“Brasília não está à venda”, comemora Rollemberg após Justiça travar capitalização do BRB
Liminar suspende atos do GDF que permitiam transferir áreas públicas ao Banco de Brasília; Decisão atende pedido do PSB.
O deputado federal Rodrigo Rollemberg (PSB-DF) comemorou, nesta segunda-feira, 16, a decisão da Justiça do Distrito Federal que suspendeu o uso de imóveis públicos para capitalizar o Banco de Brasília. A liminar foi concedida em ação apresentada pelo Partido Socialista Brasileiro e impede, ao menos por ora, que o Governo do Distrito Federal (GDF) utilize áreas pertencentes ao patrimônio público para reforçar o capital do banco estatal.
“Vitória da população de Brasília.

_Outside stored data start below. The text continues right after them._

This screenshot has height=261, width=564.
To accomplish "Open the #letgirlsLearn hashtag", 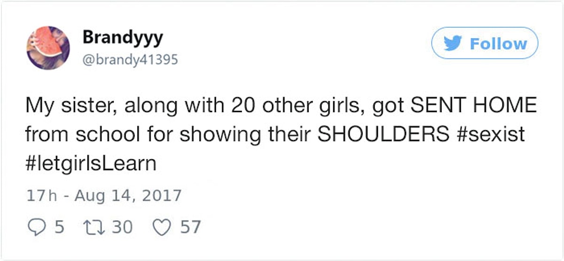I will tap(90, 163).
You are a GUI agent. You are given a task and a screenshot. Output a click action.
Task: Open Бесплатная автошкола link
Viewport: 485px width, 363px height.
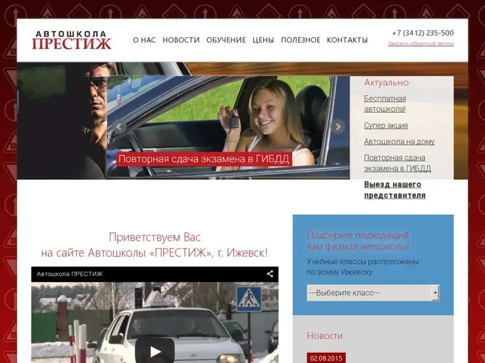tap(385, 103)
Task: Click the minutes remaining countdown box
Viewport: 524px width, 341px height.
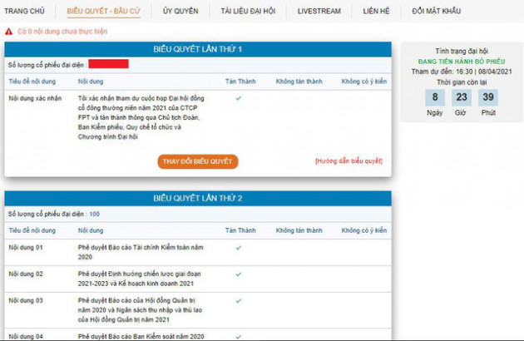Action: pyautogui.click(x=488, y=97)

A Justiça concedeu liminar, em um processo movido por nós do PSB, e barrou a entrega de patrimônio público para cobrir o rombo do BRB”, afirmou o parlamentar.

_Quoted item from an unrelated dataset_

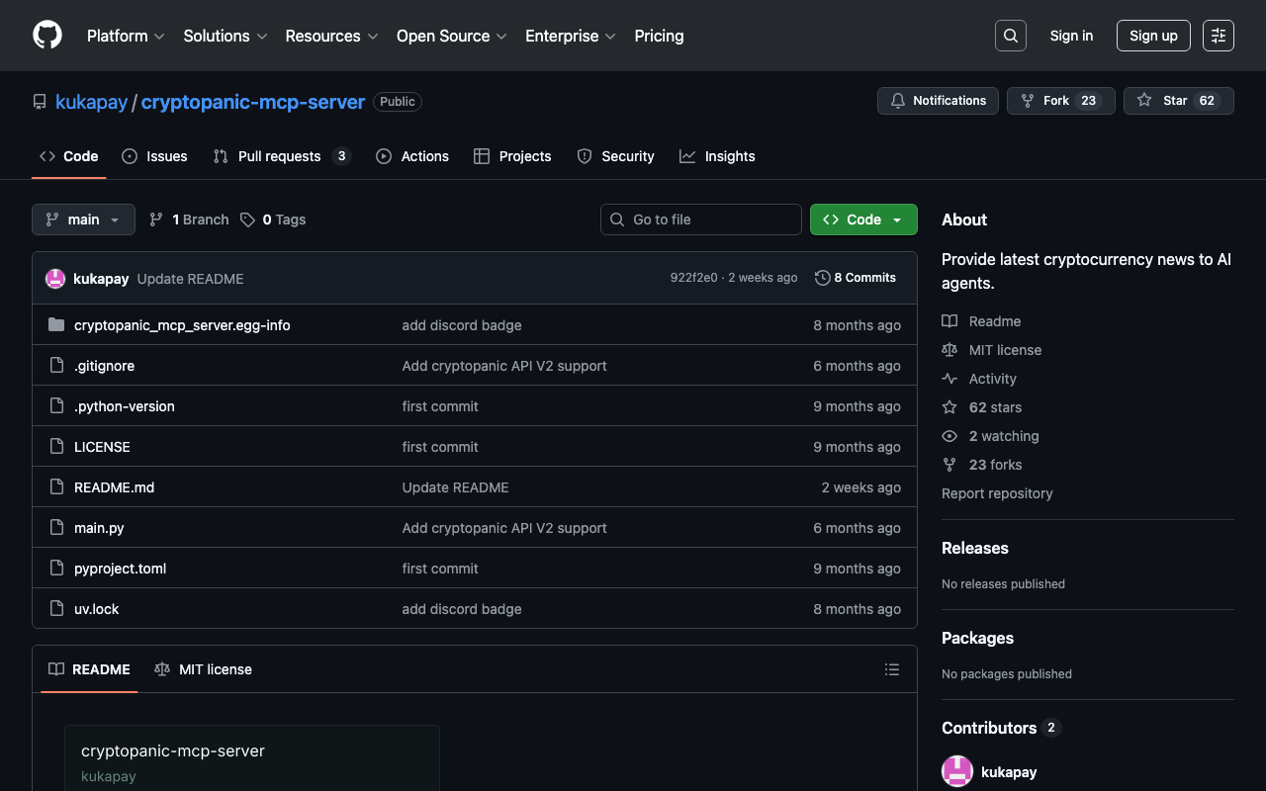Open the Pull requests tab
The width and height of the screenshot is (1266, 791).
pos(280,156)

Segundo Rollemberg, a decisão impede a negociação ou transferência de diversas áreas vinculadas ao poder público distrital. “A decisão proíbe colocar à venda áreas como a Serrinha do Paranoá, terrenos da Secretaria de Saúde, da Novacap, da CEB e da Caesb”, disse.
O deputado também criticou a possibilidade de utilização de bens públicos para enfrentar dificuldades financeiras da instituição, ainda mais após investigações envolvendo o BRB e o Banco Master. “Brasília não está à venda. O patrimônio público não pode pagar a conta desse escândalo”, acrescentou.

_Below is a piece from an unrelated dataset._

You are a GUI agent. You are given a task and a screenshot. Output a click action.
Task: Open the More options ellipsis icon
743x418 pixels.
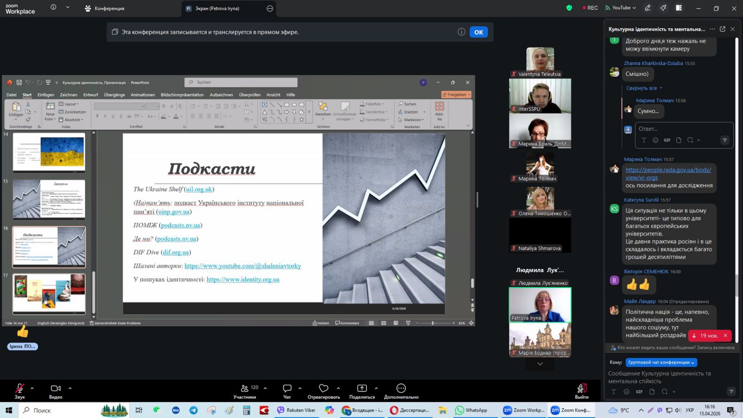[401, 389]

A decisão judicial suspende atos administrativos do Governo do DF e também os efeitos da lei aprovada pela Câmara Legislativa do Distrito Federal que autorizava a utilização de imóveis públicos em operações de capitalização do BRB. A norma previa que até nove propriedades pertencentes ao Distrito Federal poderiam ser transferidas ao banco ou utilizadas como garantia em operações financeiras destinadas a reforçar o patrimônio da instituição.
Na ação judicial, o PSB argumentou que a medida representaria risco ao patrimônio público e poderia provocar prejuízo ao interesse coletivo ao permitir que bens do DF fossem utilizados em operações financeiras destinadas a socorrer o banco estatal. O plano de capitalização foi apresentado pelo governo distrital após a crise envolvendo operações do BRB relacionadas ao Banco Master, que passaram a ser alvo de questionamentos e investigações.
Com a liminar, o Governo do Distrito Federal fica impedido de realizar atos administrativos que envolvam a transferência, venda ou uso dessas áreas públicas para reforçar o capital do banco enquanto a ação segue em tramitação na Justiça. A decisão tem caráter provisório e ainda pode ser contestada pelo GDF nas instâncias superiores do Judiciário.